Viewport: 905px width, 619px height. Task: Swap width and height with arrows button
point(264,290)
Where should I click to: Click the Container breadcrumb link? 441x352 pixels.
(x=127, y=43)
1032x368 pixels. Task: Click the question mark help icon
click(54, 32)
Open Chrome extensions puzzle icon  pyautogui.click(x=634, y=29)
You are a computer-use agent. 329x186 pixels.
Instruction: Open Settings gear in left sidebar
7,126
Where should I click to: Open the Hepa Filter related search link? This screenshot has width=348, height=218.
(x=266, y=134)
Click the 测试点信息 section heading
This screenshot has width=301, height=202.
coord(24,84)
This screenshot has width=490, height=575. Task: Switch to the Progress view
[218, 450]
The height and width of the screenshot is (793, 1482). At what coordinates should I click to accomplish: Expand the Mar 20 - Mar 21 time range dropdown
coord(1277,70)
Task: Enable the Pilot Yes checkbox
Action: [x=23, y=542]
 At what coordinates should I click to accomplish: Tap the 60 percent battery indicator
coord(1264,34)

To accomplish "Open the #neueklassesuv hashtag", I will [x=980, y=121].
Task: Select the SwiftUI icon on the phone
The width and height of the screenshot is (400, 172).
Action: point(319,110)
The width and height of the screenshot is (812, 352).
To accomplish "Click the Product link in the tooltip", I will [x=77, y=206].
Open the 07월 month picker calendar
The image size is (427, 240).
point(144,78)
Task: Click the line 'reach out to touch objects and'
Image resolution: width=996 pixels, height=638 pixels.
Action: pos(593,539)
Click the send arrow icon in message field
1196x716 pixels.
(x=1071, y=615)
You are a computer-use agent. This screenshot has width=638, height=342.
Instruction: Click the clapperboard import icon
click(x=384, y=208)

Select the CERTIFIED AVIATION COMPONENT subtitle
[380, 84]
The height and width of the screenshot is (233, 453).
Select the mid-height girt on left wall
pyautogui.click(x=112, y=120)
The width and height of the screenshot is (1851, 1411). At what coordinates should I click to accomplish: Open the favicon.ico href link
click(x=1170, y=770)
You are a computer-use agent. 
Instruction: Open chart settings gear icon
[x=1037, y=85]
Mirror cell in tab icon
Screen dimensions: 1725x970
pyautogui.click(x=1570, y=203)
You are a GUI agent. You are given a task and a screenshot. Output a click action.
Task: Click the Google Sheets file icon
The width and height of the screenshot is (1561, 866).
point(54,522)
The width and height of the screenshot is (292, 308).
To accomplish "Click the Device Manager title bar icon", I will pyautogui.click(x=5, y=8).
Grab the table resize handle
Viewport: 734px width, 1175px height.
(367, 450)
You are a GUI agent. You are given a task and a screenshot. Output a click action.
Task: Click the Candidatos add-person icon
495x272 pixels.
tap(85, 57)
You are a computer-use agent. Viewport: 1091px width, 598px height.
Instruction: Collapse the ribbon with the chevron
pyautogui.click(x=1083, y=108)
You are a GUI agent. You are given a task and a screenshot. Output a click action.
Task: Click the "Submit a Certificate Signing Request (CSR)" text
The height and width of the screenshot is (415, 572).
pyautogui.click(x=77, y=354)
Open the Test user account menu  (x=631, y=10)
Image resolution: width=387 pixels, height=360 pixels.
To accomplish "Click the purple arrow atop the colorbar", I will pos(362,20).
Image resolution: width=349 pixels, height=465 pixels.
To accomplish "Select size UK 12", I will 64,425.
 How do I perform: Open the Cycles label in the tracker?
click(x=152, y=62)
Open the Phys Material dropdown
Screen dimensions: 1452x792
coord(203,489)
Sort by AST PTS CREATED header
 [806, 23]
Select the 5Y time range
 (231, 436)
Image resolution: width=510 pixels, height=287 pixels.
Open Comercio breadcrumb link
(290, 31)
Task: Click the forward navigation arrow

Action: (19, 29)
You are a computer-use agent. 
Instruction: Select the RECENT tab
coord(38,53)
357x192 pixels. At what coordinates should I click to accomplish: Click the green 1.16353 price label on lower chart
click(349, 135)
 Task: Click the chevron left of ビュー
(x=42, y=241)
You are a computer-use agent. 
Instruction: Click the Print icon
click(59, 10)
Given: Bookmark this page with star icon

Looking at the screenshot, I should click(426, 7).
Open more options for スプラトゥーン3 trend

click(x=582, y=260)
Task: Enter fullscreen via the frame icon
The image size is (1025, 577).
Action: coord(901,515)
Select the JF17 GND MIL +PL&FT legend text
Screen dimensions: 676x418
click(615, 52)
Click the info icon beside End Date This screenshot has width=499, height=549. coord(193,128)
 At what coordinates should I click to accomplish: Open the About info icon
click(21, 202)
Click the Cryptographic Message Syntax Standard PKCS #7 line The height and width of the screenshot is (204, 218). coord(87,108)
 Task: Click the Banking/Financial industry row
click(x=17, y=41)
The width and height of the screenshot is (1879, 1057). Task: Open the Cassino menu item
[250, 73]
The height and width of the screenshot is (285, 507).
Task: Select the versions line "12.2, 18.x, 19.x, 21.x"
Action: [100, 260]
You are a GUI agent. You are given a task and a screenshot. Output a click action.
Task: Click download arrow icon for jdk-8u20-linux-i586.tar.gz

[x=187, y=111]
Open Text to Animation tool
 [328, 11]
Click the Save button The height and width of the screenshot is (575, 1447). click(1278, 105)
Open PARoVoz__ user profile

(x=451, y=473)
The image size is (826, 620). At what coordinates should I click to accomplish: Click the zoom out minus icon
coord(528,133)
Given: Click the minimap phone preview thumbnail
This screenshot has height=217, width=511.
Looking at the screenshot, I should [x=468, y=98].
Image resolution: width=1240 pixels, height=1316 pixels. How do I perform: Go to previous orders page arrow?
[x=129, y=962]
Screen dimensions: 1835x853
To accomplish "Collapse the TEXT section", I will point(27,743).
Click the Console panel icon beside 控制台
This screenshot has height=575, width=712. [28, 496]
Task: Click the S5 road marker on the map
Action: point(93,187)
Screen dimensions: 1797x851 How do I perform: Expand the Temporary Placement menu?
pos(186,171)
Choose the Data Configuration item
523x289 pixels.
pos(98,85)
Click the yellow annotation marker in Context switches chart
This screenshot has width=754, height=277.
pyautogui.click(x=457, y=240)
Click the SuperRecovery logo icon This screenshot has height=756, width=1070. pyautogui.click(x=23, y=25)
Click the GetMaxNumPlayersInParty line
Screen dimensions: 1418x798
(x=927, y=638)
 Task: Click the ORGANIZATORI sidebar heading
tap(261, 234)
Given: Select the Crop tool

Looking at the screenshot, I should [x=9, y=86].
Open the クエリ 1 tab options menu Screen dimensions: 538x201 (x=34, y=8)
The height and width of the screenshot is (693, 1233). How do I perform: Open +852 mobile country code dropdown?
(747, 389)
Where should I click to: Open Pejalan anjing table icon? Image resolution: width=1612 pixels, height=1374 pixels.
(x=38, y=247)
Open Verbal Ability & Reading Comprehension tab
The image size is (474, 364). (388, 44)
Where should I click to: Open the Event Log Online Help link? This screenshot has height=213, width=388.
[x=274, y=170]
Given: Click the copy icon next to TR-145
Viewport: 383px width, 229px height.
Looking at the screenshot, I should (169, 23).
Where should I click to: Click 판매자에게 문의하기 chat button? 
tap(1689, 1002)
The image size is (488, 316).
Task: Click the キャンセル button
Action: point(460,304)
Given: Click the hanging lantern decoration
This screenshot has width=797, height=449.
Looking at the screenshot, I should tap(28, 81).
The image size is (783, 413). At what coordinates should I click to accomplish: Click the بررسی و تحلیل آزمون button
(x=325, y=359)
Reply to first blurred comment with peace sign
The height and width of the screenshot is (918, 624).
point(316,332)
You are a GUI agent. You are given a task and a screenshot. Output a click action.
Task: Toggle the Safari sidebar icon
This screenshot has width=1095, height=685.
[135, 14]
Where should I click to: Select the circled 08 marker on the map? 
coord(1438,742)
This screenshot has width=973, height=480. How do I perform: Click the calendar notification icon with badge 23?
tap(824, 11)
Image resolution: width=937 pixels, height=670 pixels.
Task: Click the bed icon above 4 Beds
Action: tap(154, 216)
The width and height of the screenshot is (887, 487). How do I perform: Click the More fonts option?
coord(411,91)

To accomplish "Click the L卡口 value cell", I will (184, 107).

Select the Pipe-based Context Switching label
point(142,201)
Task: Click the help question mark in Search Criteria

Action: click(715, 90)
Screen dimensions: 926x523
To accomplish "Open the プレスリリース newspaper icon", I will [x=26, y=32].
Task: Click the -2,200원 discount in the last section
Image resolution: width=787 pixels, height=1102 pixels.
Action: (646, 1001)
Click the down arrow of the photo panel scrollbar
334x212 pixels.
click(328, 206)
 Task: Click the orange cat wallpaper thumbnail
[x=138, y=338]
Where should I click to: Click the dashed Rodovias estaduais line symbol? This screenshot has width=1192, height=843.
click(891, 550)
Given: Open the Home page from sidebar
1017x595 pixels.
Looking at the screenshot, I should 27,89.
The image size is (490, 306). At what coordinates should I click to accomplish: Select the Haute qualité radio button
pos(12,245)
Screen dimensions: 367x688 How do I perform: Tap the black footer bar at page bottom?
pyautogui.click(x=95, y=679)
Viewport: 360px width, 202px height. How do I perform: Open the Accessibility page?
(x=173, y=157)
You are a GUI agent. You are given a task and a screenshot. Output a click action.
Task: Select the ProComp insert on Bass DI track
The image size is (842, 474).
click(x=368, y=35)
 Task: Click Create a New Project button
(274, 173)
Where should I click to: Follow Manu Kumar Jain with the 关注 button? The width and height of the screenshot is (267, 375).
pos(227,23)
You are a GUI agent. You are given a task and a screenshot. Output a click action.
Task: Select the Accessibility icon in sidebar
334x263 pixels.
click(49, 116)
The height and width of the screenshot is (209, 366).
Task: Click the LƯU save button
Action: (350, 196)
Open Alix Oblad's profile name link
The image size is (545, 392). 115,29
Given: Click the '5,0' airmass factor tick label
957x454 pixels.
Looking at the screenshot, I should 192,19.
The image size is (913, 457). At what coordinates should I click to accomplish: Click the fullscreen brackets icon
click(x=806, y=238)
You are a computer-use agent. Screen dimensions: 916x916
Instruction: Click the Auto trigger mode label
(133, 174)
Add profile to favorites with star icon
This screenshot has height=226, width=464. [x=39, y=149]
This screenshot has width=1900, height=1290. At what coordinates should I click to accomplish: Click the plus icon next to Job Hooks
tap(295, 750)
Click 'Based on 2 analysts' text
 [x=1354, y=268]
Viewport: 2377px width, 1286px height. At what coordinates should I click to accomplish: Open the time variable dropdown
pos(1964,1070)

Aim: Which lines of the entries above contain the word "breadcrumb", matching case? Show each of those lines in full.

Task solution:
Where should I click to: Click the Container breadcrumb link? 441x352 pixels.
Open Comercio breadcrumb link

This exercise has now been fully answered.